Pour ce qui est des outils de téléphonie mobile, ils existent. La pensée magique, qui voudrait croire qu'ils vont disparaître et que plus personne ne prendra de photos, (et que d'ailleurs les éventuelles photos ne se retrouveront pas je ne sais où) est tout à fait étonnante ! Je suis plutôt favorable à la prise en compte de ces milliers de vidéastes amateurs, et à ce que la sécurité publique dispose des mêmes moyens. Il faut reconnaître que c'est un outil extrêmement utile, tant pour protéger des policiers en situation d'autodéfense ou agressés, que pour leur imposer des règles de déontologie qu'ils ont apprises mais qui se sont peut-être perdues. Quand on a un geste d'humeur après avoir reçu des cailloux, des excréments ou des boulons dans la figure pendant quatre heures ou six heures à prendre, on pourrait au moins montrer davantage que les trois minutes du geste d'humeur. On aurait l'ensemble de l'opération, ce qui est le principe fondateur pour juger d'éventuelles circonstances atténuantes ou aggravantes en fonction de ce qui s'est réellement passé, et pas uniquement de la mise en scène de l'épisode final.
Inutile de croire qu'on va supprimer la visibilité citoyenne des actions de maintien de l'ordre. Au contraire, je pense que la police doit se mettre à niveau et user des mêmes moyens, pour que nous ayons les deux versions d'un même évènement, pas seulement en trois minutes mais dans la durée. Vous l'avez vu d'ailleurs récemment dans un épisode tout à fait emblématique où une infirmière se disait agressée par des policiers.
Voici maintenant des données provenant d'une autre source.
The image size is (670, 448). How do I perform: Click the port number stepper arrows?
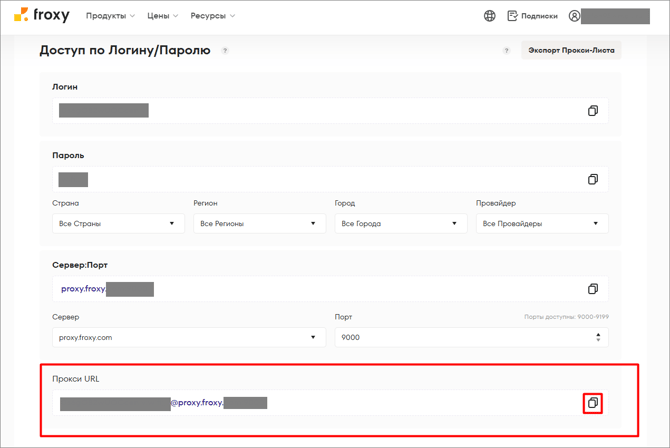[598, 338]
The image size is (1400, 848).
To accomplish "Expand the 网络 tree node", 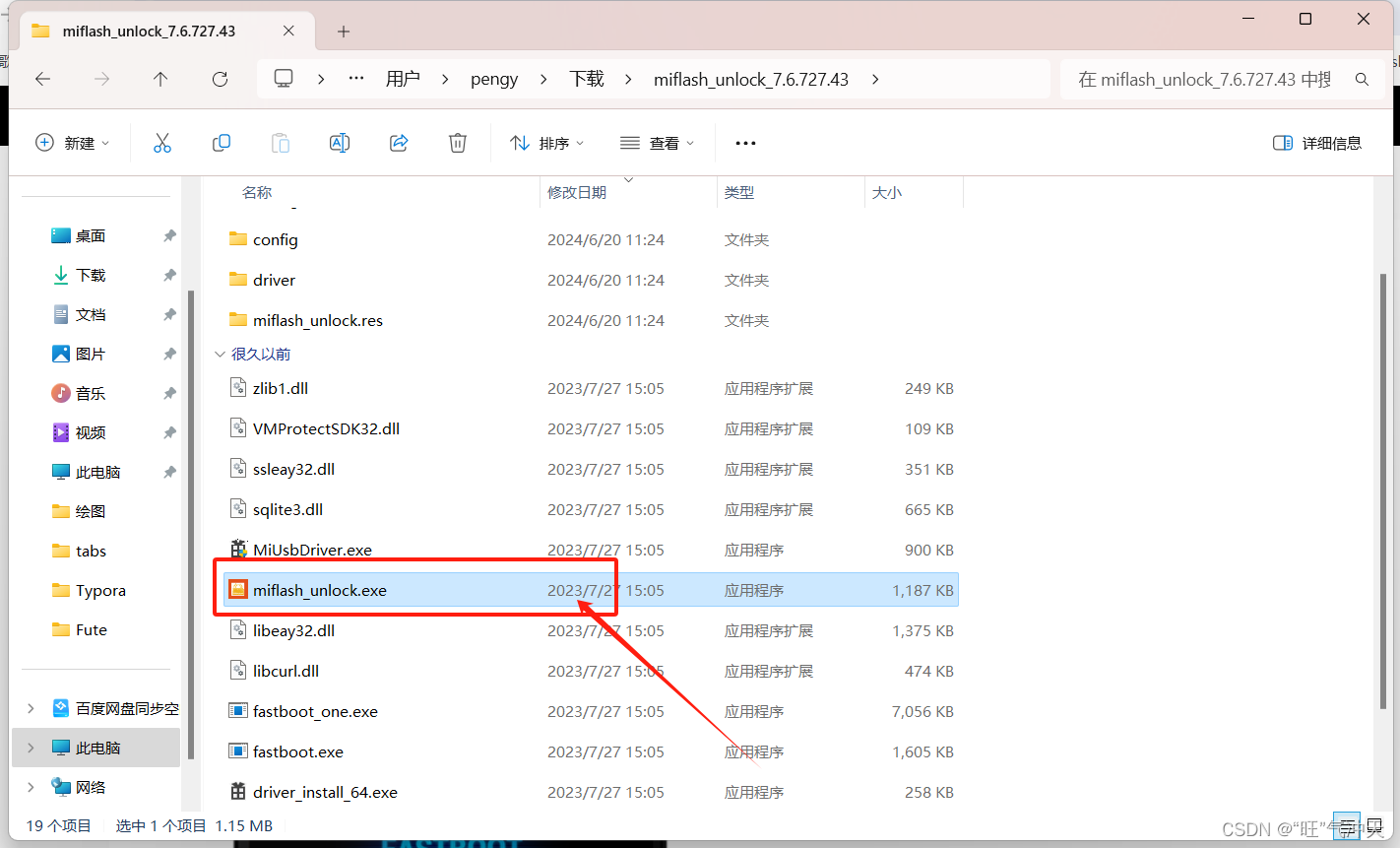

Elle-même avait pris un malin plaisir à y aller de bon cœur, ce qui ne justifiait rien mais expliquait beaucoup... Par conséquent, je suis très favorable à ce qu'on utilise positivement la présence de ces dispositifs plutôt que de les interdire, ce qui de toute façon n'arrivera jamais et ne servira pas à grand-chose. La protection de l'identité individuelle des policiers peut être un enjeu de vie privée, mais cela n'est pas un enjeu de maintien de l'ordre, d'exactions ou de lutte contre des exactions de policiers ou de gendarmes.
Enfin, je suis pour que toutes les unités soient formées. Néanmoins, le fait d'avoir une formation basique ne doit pas transformer les bénéficiaires de cette formation en spécialistes « bouche-trous ». Le fait d'avoir suivi une formation aux premiers secours est très souhaitable, mais cela ne vous transforme pas en chirurgien. Il faut donc être très attentif à ce que toutes les règles de déontologie soient clairement rappelées, pas seulement une fois au début de la carrière pendant une demi-heure, mais également au moment de cycles obligatoires de formation permanente et continue. De tels cycles me paraissent tout à fait indispensables, même s'ils ne doivent ni être trop lourds ni désorganiser les services. Il me paraît important que les bases puissent être données à tout le monde, mais avec les limites de l'exercice. Les opérations de maintien de l'ordre dynamiques, mobiles doivent être réservées à des opérateurs formés et spécialisés pour ces missions.